*** Begin section ***
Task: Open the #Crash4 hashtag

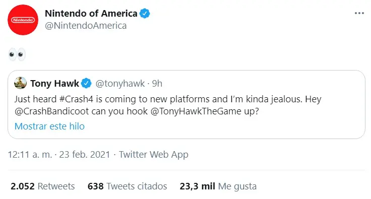Action: click(76, 99)
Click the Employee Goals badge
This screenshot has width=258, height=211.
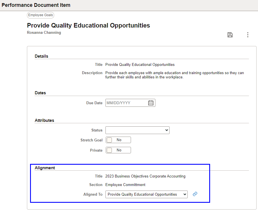41,15

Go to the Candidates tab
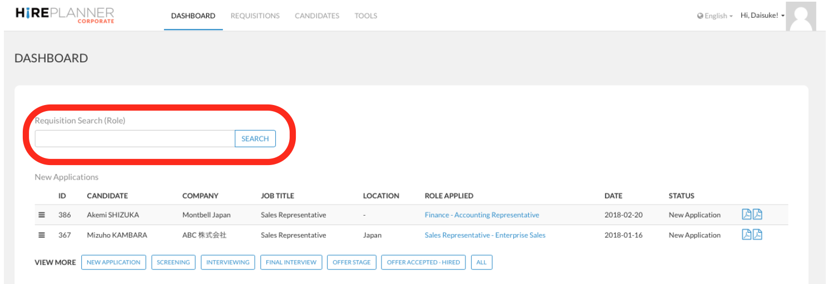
*** End section ***
### EXERCISE PROMPT
Output each line above exactly. Skip the images.

### WORKED SOLUTION
Task: Open the #Crash4 hashtag

Action: click(76, 99)
Click the Employee Goals badge
This screenshot has width=258, height=211.
41,15

Go to the Candidates tab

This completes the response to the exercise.